ONLY an ignoramus would have failed to greet the smartly dressed chap who sat alongside me in the Water Eaton park-and-ride waiting room.

“Good morning,” I said warmly.

He returned the thought and followed it with an unsolicited potted CV – age (62); occupation (recently retired salesman), and place of residence (near Chipping Norton). If you read on you’ll see why I’ve withheld his name. His details delivered, he fell silent, gazing straight ahead to where the grain silo once stood and where a massive mound was now being further enlarged by a dumper truck making regular visits.

For several minutes – it seemed an age – he sat eyes glazed and deep in thought. I decided to break the silence.

“Penny for your thoughts?”

Clearing his throat, he pointed to the mound. “That would be an ideal place to hide a body.

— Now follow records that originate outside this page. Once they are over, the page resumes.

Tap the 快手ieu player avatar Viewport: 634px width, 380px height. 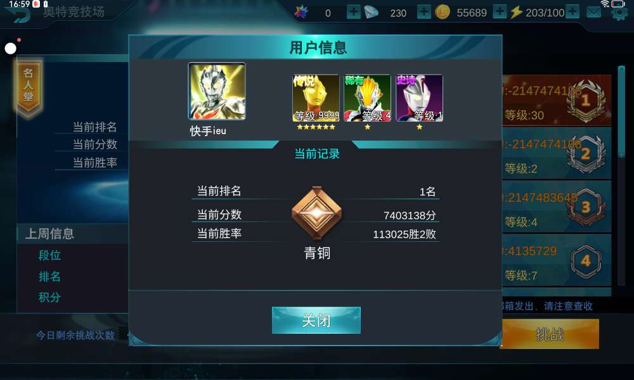tap(217, 91)
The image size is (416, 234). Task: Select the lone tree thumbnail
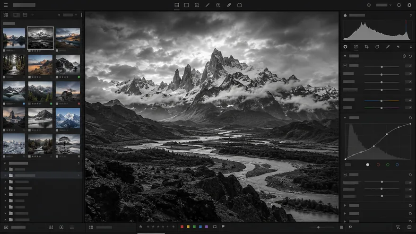(68, 144)
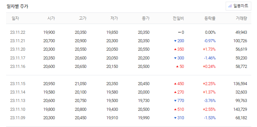Screen dimensions: 257x127
Task: Click the 21,050 high price cell
Action: point(81,84)
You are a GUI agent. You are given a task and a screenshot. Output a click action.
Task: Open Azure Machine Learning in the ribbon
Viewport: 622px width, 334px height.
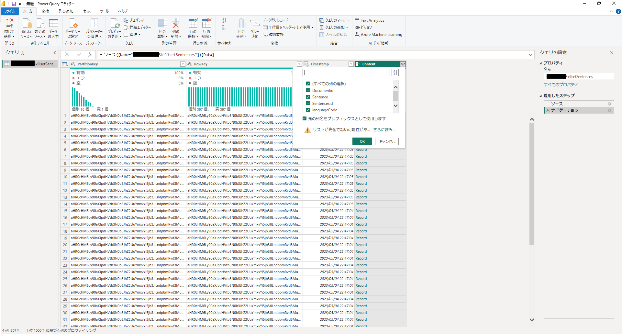[x=378, y=35]
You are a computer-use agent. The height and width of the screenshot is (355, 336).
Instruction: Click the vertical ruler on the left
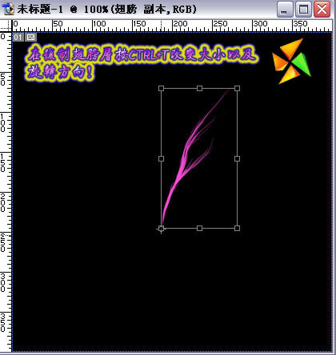(x=6, y=192)
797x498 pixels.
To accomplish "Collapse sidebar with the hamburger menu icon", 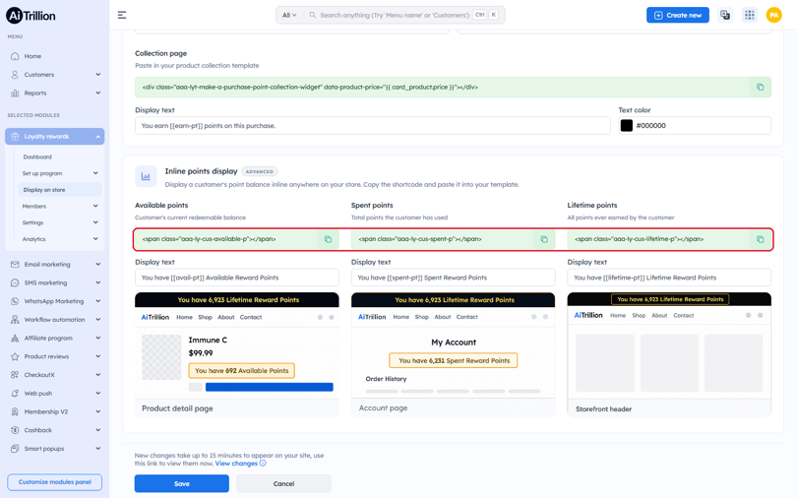I will (x=122, y=15).
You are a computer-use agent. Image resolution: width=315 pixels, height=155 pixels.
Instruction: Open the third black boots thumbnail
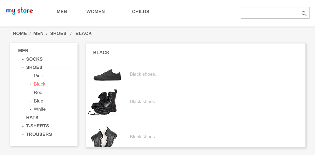pos(104,136)
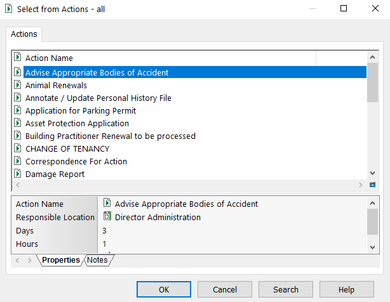Click the Search button

click(285, 289)
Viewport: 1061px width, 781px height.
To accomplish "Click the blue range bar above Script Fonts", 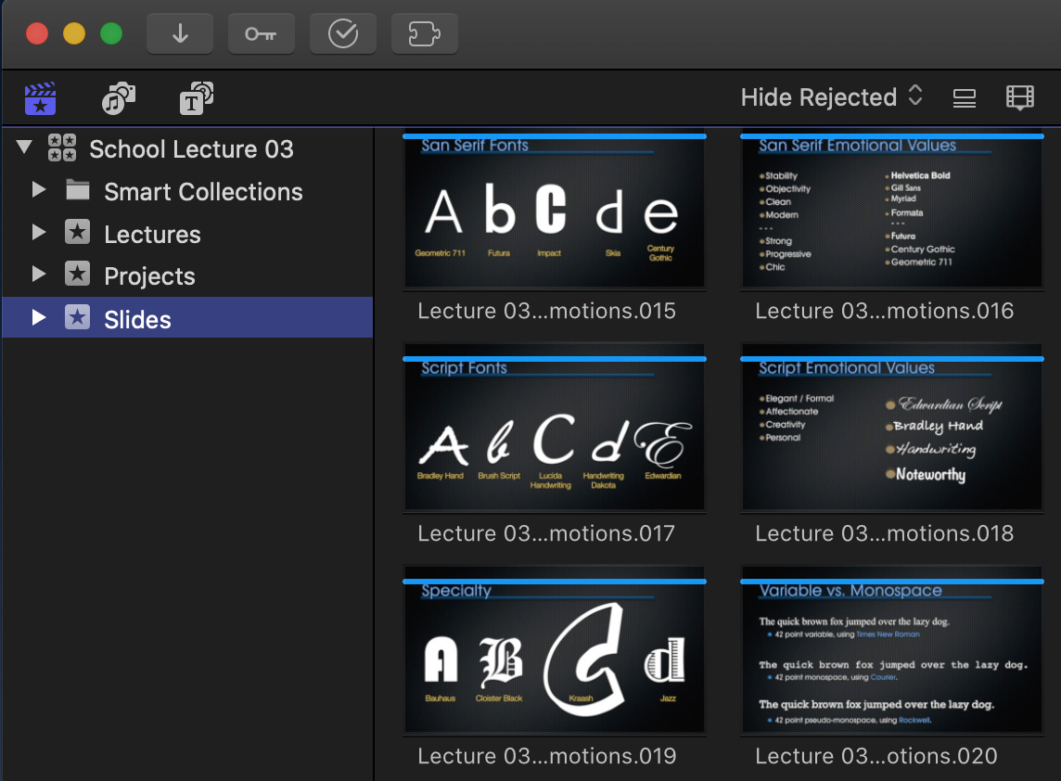I will click(x=555, y=358).
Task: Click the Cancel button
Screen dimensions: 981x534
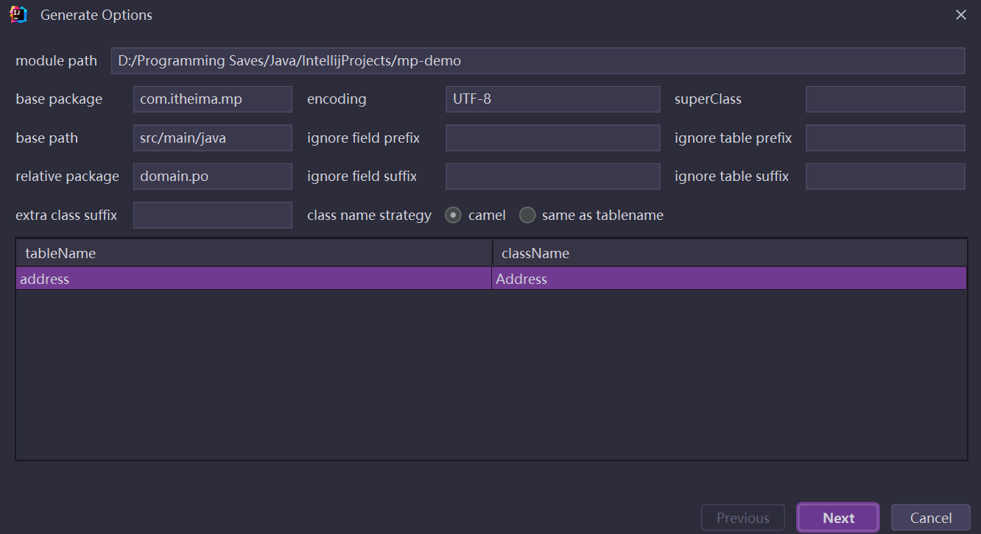Action: click(x=930, y=518)
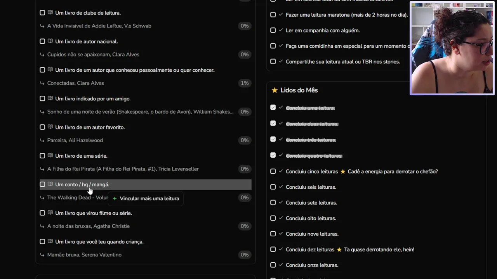Click the webcam video overlay thumbnail

pyautogui.click(x=452, y=48)
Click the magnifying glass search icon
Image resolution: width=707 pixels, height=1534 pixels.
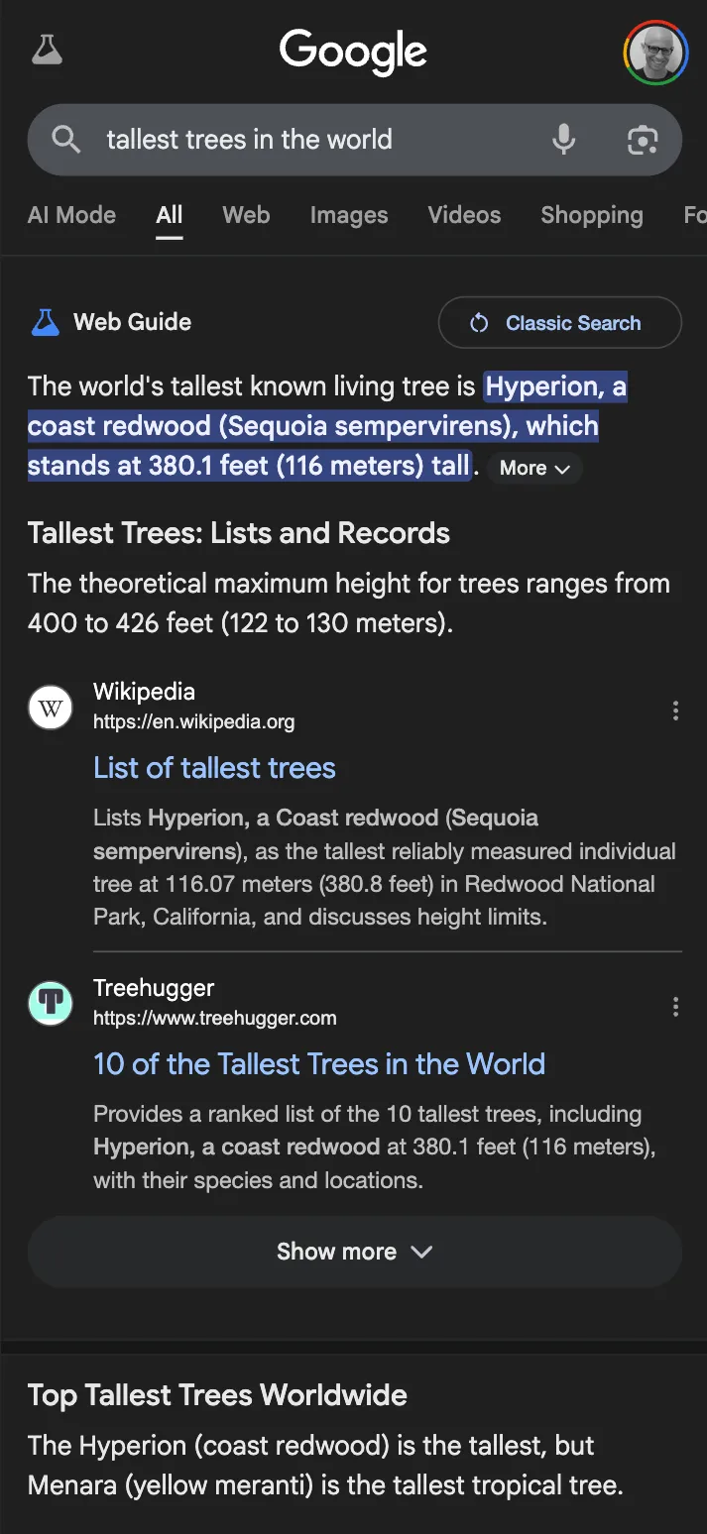(66, 140)
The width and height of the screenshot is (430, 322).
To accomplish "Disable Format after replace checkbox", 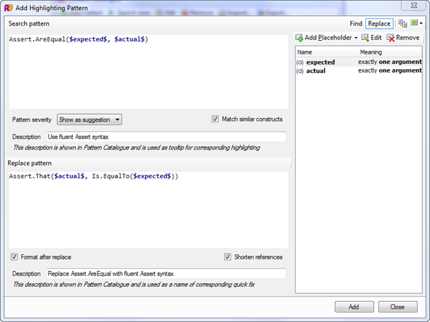I will click(x=14, y=257).
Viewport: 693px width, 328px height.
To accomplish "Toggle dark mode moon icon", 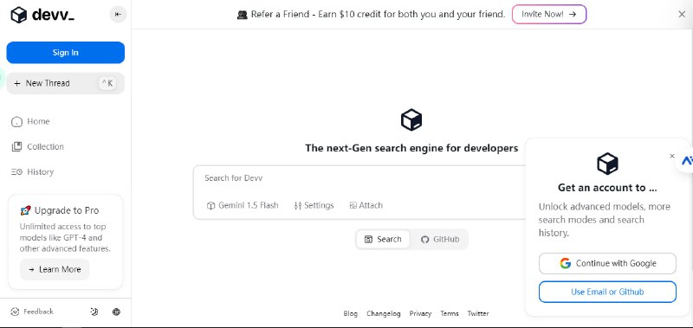I will [94, 312].
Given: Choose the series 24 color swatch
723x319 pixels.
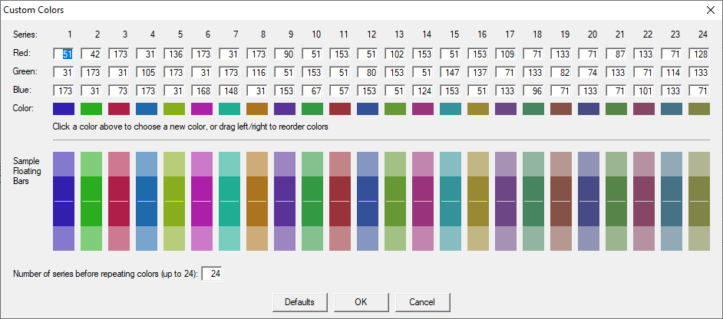Looking at the screenshot, I should point(699,109).
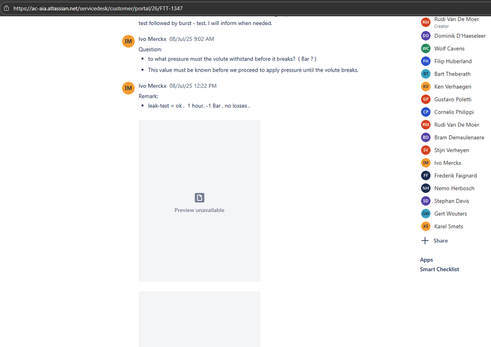Click Ivo Merckx's avatar on his comment
Viewport: 491px width, 347px height.
128,41
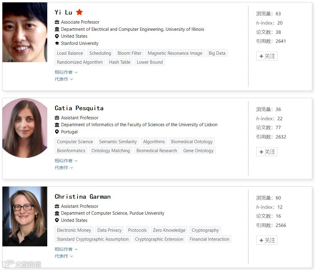This screenshot has width=315, height=270.
Task: Open Catia Pesquita's profile name link
Action: [x=79, y=108]
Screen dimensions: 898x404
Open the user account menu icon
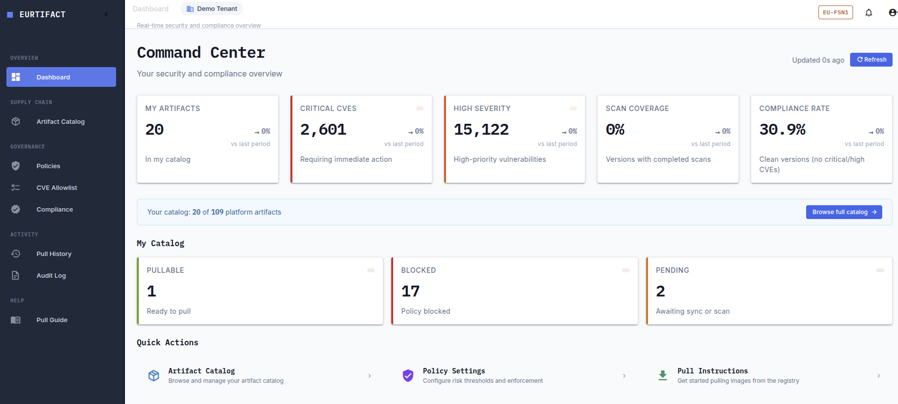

I wonder how long it would be before it was found,” he mused.

I was decidedly relieved when our buses took us in opposite directions.

TWO hours later I was in Cornmarket Street, my spirits boosted by the sunshine and the sound of my favourite soprano, Josephine Organ-Jennings, spending a few hours busking before returning to her studies at the prestigious college of music in Manchester. I was vain enough to believe her performance of Puccini’s O Mio Babbino Caro (O My Beloved Father) was just for me.

Not quite so soothing was the tune being tortured on a small mouth organ by a red woollen-hatted chap squatting by the wall of the Randolph Hotel. It might have been Those Were the Days. On the other hand it might not.

Suddenly he stopped, removed his top set of false teeth on to which he squeezed some fixative from a tube before restoring the said dentures to their rightful place. He resumed playing. There was no discernible improvement.

STILL chuckling, I called at New Road Baptist Church for my customary morning cuppa and was offered a pancake being cooked by the delightfully ordained hands of its minister, the Rev Kat Bracewell. The quality of this Shrove Tuesday treat was so good that I was tempted to suggest a career opportunity was going begging. I resisted. She was wielding a frying pan.

PLEASE forgive my mischievous approach this week, but I’m feeling on top of the world. My first call of the day had been to the Churchill Hospital, hoping it would be my last. It was. The consultant who had kept a weather eye on me since my brush with prostate cancer in 2011, showed me the door in the best possible way.